This past Saturday, June 28, on Moody Radio, I debated a young man named Matthew Vines who has become the new face of “gay Christianity.”
Because Matthew could not use the Bible to support his arguments, he contended that while the biblical authors clearly condemned homosexual practice, it was only because they knew nothing of loving, monogamous homosexual relationships. Otherwise, they would have sanctioned them.
In contrast, I pointed out that the consistent testimony of the Bible was that God designed men to be with women, which is why homosexual practice in any form was rejected by the authors of the Scriptures.
I also stated that Paul, living in the ancient Greco-Roman world, would have been aware of long-term male-male relationships that were neither pederastic nor abusive.
Matthew challenged me to produce one first-century text that spoke of committed homosexual relationships, and I mentioned that I had relevant references in my book "Can You be Gay and Christian?" but didn't have those sources in front of me at that moment. (It would be great if I could cite from memory every text I have ever studied in my life, but there are some that I have to look up.)
When Matthew tried to press me again on the subject, I reminded him that biblical scholarship was my field, and I referred him to some other scholars whom I cited in my book for further references.
In other words, I was telling him that he was barking up the wrong tree and would be shooting himself in the foot by pressing the issue, since there are definitely sources that support my claim, and I could easily supply them once off the air.
To my great surprise, while the radio debate was still in progress, Matthew tweeted out this message: "@DrMichaelLBrown has conceded he cannot cite any 1st-century texts referring to long-term, committed gay relationships. Huge concession."
Later in the day, he posted a lengthy comment on Facebook trying to press this home – his alleged "gotcha" moment – claiming that I had no basis for my historical claims. Not long after that, one of his colleagues posted an article trying to reinforce how important Matthew's point was.
In reality, there was no concession – I just didn't have all the relevant sources memorized – while the real concession was that Matthew could not use the Bible to support his position. That's why I tweeted out, "How revealing that @VinesMatthew concedes he can't use the Bible to support same-sex relationships. Let's keep praying for him & his friends."
As for his question about first-century texts describing committed homosexual relationships, there are actually five important answers.
First, as I stressed during the debate, Paul rejected homosexual practice, not because he was unaware of long-term male-male relationships but because it was contrary to God's design for men and women, two same-but-different individuals who come together as one. (See Romans 1:24-27, which borrows language from Genesis 1.)
Second, you can't create a doctrine that violates the plain teaching of the Bible based on the alleged non-existence of contrary sources outside of the Bible. (In this case there are sources; I'm simply making a point.)

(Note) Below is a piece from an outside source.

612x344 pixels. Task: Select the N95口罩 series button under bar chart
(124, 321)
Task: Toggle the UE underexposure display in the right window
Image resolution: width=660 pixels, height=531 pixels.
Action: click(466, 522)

Third, classical scholars have supplied numerous ancient texts that speak of long-term homosexual (and even lesbian relationships), from a few hundred years before the time of Jesus and from a few hundred years after the time of Jesus. This begs the question: If these relationships existed before and after the first century, why not during the first century? As one frustrated (and scholarly) commenter noted, "We can cite texts before the first century and immediately following the first century. Did people somehow magically forget about this concept once the year 1 A.D. hit, and then remember it again in 100 A.D.??????"
Fourth, there are ancient texts that speak of concepts similar to today's "sexual orientation," including texts which claimed that certain people were biologically inclined to same-sex attractions or that some people were exclusively attracted to the same sex. As New Testament scholar Preston Sprinkle wrote, "There's no reason – no good historical reason – to believe that Paul was unaware of same-sex orientation."
Fifth, and most importantly, there are texts that are roughly contemporaneous with the New Testament writings that speak of two men "marrying" each other or of two (adult) men being in love with each other. In fact, scholars have emailed me since the debate with further documentation, and some of it is so powerful that it absolutely and totally sinks the entire historical argument Matthew Vines sought to make on behalf of "gay Christianity."
In the words of Anthony Thiselton, a respected scholar who wrote a 1,450-page commentary on 1 Corinthians, "Paul witnessed around him both abusive relationships of power or money and examples of 'genuine love' between males. ... The more closely writers examine Greco-Roman society and the pluralism of its ethical traditions, the more the Corinthian situation appears to resonate with our own."
Top gay and lesbian scholars have documented this as well, as noted by professor Robert Gagnon, the foremost authority on the Bible and homosexuality.
Not only, then, is the testimony of Scripture against "gay Christianity" (referring to those who claim that God will bless committed homosexual unions), but the testimony of history is against it as well.
Unfortunately, for Matthew Vines and his colleagues, by reiterating the empty claim that Paul would have embraced homosexual practice if only he saw committed, same-sex unions in his day, and by clamoring for evidence that Paul could have known of such practices, they have now quite unintentionally put another nail in the coffin of their beliefs.
It's time for them to abandon this path of deception and come back to God's liberating truth.
What will it be? Will they put their sexuality first or will they put the Scriptures first?